Monday, March 03, 2008

Capítulo 42

Jacó Simão despertou atado a uma árvore. Seus pulsos estavam fortemente amarrados, assim como seus tornozelos. Ele estava vendado e com algum pedaço de pano enfiado na boca. Estranhamente, as dores haviam cessado; excetuando, evidentemente, os trechos onde a corda apertava mais incisivamente. O gosto do pedaço de tecido que só lhe permitia grunhir também não agradava – era sujo, exala odor cáustico e Jacó estava próximo de vomitar. Se vomitasse, acabaria sufocado. Não ouvia nada em seu entorno. Nem uma cigarra sequer. Após algumas horas perdidas tentando se desvencilhar das amarras, se resignou; o esforço só fazia a corda lhe comer ainda mais a pele.
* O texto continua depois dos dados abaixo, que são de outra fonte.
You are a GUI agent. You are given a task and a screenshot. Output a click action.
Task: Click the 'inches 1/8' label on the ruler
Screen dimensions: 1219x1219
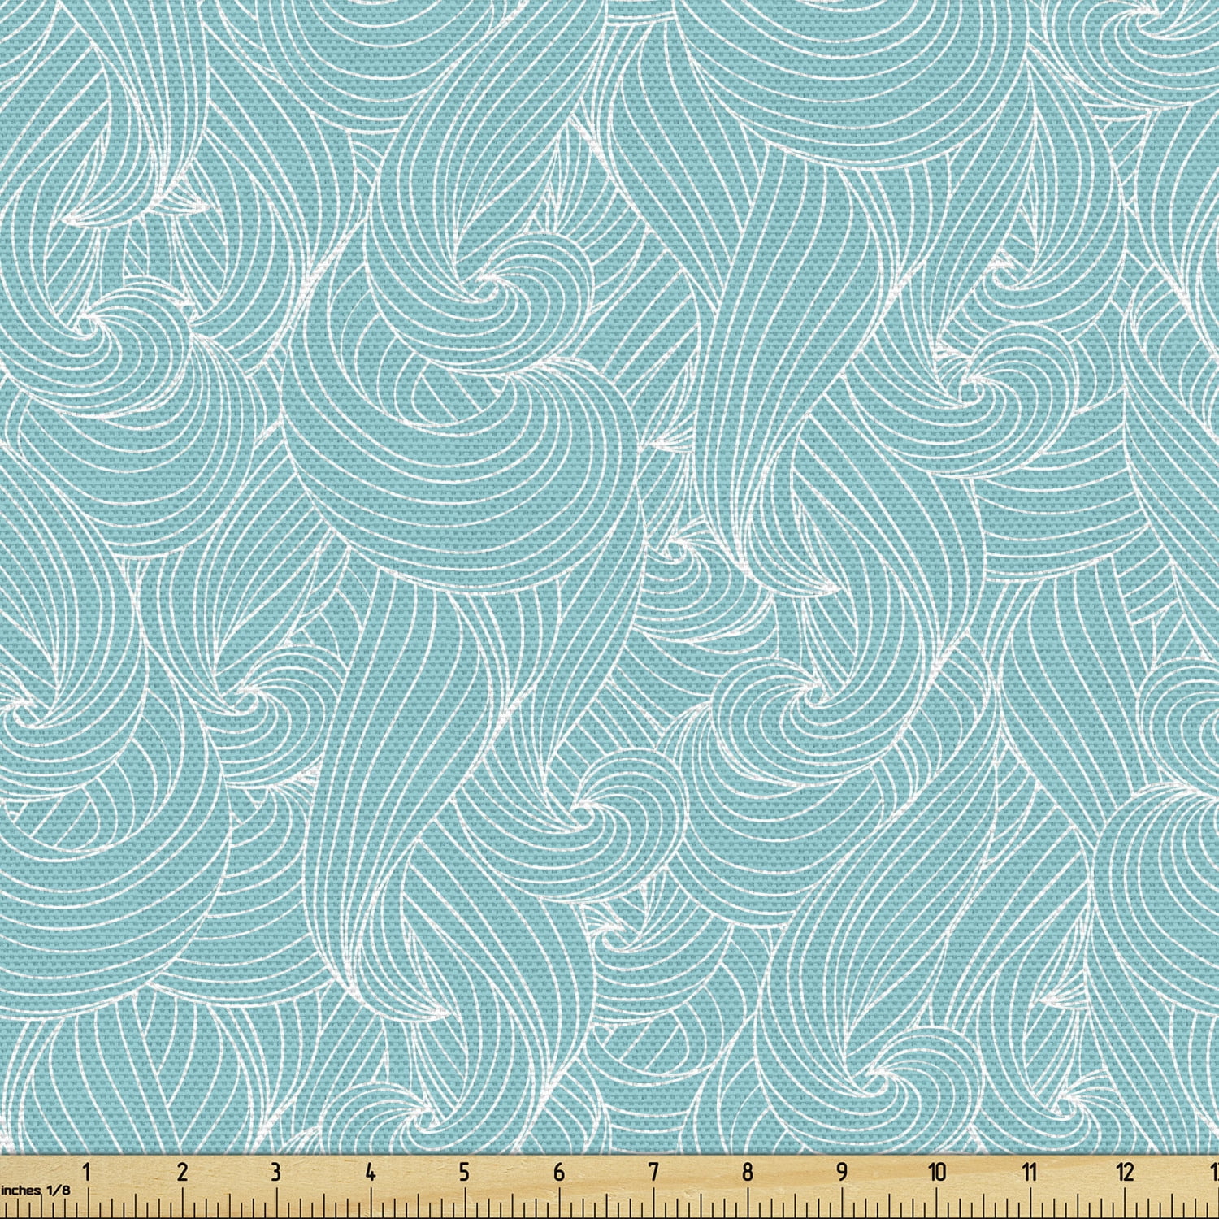(37, 1191)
Tratou, portanto, de entender o que fazia ali, como havia se curado – ou quem o havia curado -, e principalmente, de que forma terminaria aquela situação. Mas, em sua cabeça, havia uma certeza: estava próximo de conhecer aqueles que viviam fora da Cidadela e que obrigavam seus habitantes a não ultrapassar o perímetro dela.

Monday, January 28, 2008

Capítulo 41

O crepúsculo encheu Jacó Simão de satisfação. A mescla de cores fortes, o dégradé do vermelho contrastando com o azul noturno davam uma sensação de alívio. As dores cessaram naquele instante – Jacó sentia-se realmente muito bem. O frio chegava mansamente e com ele um céu repleto de estrelas. Sem conseguir se mexer, sequer para se abrigar do sereno, Jacó fez companhia às estrelas durante toda a madrugada. Não cerrou os olhos e apenas passou longas horas fitando aquele belo cenário. Eventualmente, esticava o braço o máximo que podia para surrupiar algumas gotas de água do riacho. E assim, o homem banido permaneceu durante alguns dias, sobrevivendo à base de gramíneas e algumas doses de água doce. E sem nunca dormir – as estrelas estava ali para garantir isso. Jacó, todavia, ao passo que se sentia bem como nunca, sabia que seu fim se aproximava. Suas pernas estavam a ponto de se putrefazer e suas costas já estavam repletas de feridas purulentas. Aves negras e desconfiadas já rondavam o terreno. Enfim, Jacó Simão fechou os olhos, traindo as companheiras da madrugada.

Monday, January 21, 2008

Capítulo 40

Jacó Simão acordou, mas não abriu os olhos de imediato. Sentia dores horrendas por todo o corpo, sentia medo de ver algum ferimento mais grave. Não se lembrava ao certo o que ocorrera, estava inerte e com tamanha fraqueza, que pouco podia desejar naquele momento. O forte calor, no entanto, o irritava, e a luminosidade fazia arder as vistas. Pensou alguns instantes, rememorou alguns de seus passos, e aí, sim, aos poucos abriu os olhos. Evitou olhar para si, mesmo por que, bem à sua frente corria um riacho, e seu primeiro impulso foi abrir a boca e esticar a língua, ainda deitado. Claro, não foi o suficiente para alcançar sequer uma gota d’água. Jacó, então, moveu um pouco o braço menos danificado pela queda e passou a mão suavemente pela película do charco. Antes de sugar as gotículas que se formavam em seus dedos enlameados olhou bem em volta, como se houvesse alguém ali capaz de roubar sua maior riqueza naquele momento. Era um belo lugar. Poderia passar o resto da vida ali, sem mais fardos, sem precisar voltar para casa, casa que nem mais considerava. A casa era esta, ali era onde gostaria de estar. Aí sim, menos desconfiado, sorveu com todo requinte necessário à ocasião a mistura de lama, água e um pouco de sangue seco. Juntos, constituíam um sabor refinado. Se sentido mais revigorado, Jacó tentou virar de barriga para cima. Duas, três, quatro vezes. Suas pernas doíam muito, um dos braços estava dormente. Enfim, agarrando-se a uma raiz, girou sobre o próprio tronco e pôs-se cara a cara com o sol. Deu um lar largo de altivo sorriso. Depois riu escandalosamente, pouco preocupado se despertaria a curiosidade de alguém ou de algo. Aí, chorou copiosamente, cravando as unhas firmemente na terra úmida. Riu e chorou assim até escurecer.